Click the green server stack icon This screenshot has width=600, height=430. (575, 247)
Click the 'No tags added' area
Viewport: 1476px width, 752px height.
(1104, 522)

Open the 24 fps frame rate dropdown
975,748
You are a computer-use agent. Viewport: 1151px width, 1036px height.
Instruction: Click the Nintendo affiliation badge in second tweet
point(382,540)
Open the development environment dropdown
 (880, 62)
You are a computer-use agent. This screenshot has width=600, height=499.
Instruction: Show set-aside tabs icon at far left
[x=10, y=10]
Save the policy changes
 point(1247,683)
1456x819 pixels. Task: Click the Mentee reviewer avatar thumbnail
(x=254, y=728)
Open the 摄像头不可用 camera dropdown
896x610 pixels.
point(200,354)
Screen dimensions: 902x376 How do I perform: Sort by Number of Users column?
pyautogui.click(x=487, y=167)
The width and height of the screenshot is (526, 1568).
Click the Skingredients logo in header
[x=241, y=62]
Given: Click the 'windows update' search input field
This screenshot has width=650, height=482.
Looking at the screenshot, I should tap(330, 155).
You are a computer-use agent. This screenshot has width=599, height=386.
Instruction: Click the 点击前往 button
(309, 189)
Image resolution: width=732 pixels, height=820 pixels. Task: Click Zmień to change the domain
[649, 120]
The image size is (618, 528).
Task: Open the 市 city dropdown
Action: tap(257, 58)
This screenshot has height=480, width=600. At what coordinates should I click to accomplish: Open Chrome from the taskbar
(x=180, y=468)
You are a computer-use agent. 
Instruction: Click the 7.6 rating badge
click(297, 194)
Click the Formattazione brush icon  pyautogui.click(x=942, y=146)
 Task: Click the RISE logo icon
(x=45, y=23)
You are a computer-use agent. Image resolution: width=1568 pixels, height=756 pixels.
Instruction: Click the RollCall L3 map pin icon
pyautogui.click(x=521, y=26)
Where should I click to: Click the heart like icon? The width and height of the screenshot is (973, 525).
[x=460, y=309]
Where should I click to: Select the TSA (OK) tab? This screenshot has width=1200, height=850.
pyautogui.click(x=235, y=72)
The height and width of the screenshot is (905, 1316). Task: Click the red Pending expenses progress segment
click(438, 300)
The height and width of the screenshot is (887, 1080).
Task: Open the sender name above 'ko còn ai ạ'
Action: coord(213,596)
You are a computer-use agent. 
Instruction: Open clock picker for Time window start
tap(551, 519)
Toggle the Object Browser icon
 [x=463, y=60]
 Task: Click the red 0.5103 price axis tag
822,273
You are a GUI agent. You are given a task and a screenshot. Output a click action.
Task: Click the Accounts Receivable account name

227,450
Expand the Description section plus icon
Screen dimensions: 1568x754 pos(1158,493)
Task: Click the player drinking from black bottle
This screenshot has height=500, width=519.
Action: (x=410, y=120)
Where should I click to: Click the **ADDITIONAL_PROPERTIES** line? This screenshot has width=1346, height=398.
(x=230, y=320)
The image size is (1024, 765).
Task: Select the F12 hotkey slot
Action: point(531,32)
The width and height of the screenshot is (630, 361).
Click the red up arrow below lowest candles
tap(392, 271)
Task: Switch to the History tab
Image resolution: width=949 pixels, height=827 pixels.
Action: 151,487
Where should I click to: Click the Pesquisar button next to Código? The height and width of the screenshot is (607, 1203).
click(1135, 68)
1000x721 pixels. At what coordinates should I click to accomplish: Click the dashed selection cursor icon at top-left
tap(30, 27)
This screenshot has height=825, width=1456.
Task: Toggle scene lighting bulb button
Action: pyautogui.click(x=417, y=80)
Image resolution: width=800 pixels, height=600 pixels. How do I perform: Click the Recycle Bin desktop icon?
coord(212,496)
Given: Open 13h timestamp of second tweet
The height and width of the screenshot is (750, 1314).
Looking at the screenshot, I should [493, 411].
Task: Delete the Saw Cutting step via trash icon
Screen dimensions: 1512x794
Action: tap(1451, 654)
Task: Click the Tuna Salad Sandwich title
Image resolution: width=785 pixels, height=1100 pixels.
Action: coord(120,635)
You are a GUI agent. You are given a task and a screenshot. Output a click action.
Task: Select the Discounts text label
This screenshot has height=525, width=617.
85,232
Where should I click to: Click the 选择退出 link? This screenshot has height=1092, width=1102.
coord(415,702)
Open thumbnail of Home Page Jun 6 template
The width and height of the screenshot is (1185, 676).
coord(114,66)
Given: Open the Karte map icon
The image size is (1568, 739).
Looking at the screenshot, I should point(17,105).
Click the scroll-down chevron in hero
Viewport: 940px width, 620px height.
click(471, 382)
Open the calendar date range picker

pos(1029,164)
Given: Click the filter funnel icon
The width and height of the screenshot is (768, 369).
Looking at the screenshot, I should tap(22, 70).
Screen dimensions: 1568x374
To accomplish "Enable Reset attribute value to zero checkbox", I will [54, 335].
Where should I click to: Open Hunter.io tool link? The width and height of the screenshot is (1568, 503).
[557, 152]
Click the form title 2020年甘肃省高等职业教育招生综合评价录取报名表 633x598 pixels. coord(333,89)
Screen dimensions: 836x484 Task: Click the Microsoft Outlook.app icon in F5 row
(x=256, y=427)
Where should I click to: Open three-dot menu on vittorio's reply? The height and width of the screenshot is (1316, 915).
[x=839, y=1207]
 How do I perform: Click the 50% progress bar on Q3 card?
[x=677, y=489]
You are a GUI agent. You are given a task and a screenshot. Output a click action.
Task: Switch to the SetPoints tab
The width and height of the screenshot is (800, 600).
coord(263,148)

____________

In the entries above, find every line holding the word "Switch" and copy it out.

▸ **Expected answer**
Task: Switch to the History tab
Task: Switch to the SetPoints tab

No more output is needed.